The Society for Human Resource Management (SHRM) defines equity in the workplace as “identifying and working to eliminate barriers to fair treatment for disadvantaged groups. Effecting change through an equity lens generally requires an understanding that the societal systems in which we currently work are not equitable and that those inequities are reflected in our organisations.”
Dedicated policies around workplace expectations, equal access to technology and professional development opportunities, and transparency starting with leadership teams all lead to more equitable workplaces. Equitable workplaces are better places to work for everyone, and lead to improved employee engagement, lower turnover rates, higher job satisfaction, and overall happier employees.

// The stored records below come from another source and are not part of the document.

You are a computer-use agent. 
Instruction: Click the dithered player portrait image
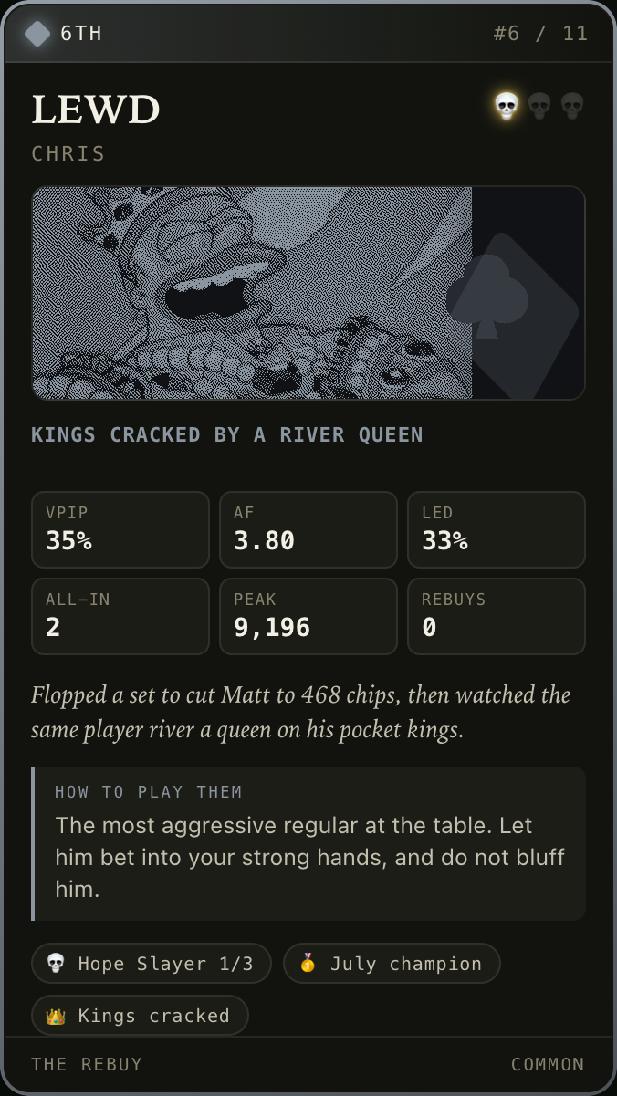[x=252, y=293]
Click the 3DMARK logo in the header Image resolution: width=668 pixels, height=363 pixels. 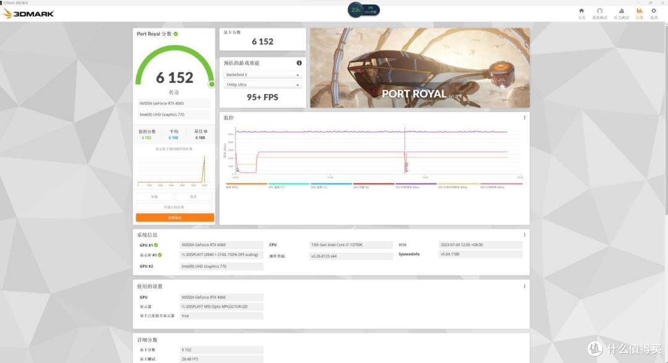pyautogui.click(x=28, y=13)
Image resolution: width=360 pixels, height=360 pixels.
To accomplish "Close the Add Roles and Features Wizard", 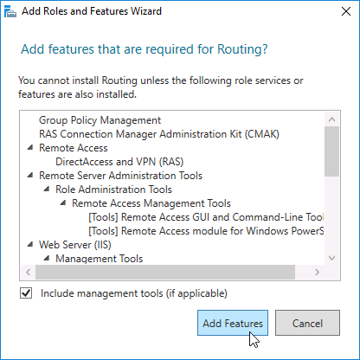I will tap(346, 11).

In hybrid and flexible workplaces, equity can look like:
1. Examine and restructure workplace design
If in-office employees have a different experience than remote employees, it can lead to miscommunication and tension between team members. Examine the design of the workplace and entire real estate portfolio, including which workplace networks people are using.
What is a workplace network?
A workplace network is any work area or system your employees choose to work from. This can include home offices, corporate office spaces, co-working spaces, coffee shops, or shared houses.
Think about the following — are all employees able to get to the office easily? Is there parking or access to public transportation? Are there spaces for nursing mothers to use to pump? How about dining options for those who commute for the full day? Are there quiet areas for private calls? All of these influence employee comfort and overall equity and inclusion.
“Companies that are dedicated to equity must be equipped to continuously adapt to changing workplace expectations by constantly revisiting their workplace strategy.”
2. Conduct leadership training sessions
Many leaders are likely unfamiliar with the details of an equitable workplace, and require training to understand micro aggressions, unconscious bias, and barriers to true equity. People managers and leaders may not understand the butterfly effect of decisions like allowing a team member to work from another country for a month, or move to another state. However, by working with legal, HR, and leadership teams, they can present employee needs and determine a fair decision that the whole company can support.
“For workplace strategy leaders to succeed, they need to align work expectations with HR or People Ops. Changes to workplace policies may have legal ramifications, or lead to inequality based on country or job role.”
3. Gather employee sentiments through frequent 1-1 meetings and group feedback sessions
Employees may be resistant to change at first. However, by conducting small group feedback sessions throughout the process and using 1-1 meetings with those who will be most impacted by changes, you can ensure that the workplace meets everyone’s individual needs and provides an equitable environment. When employees are involved in the decision - making and planning process, they can help design spaces they will use and feel comfortable in, which helps to attract others with similar preferences or needs to the company.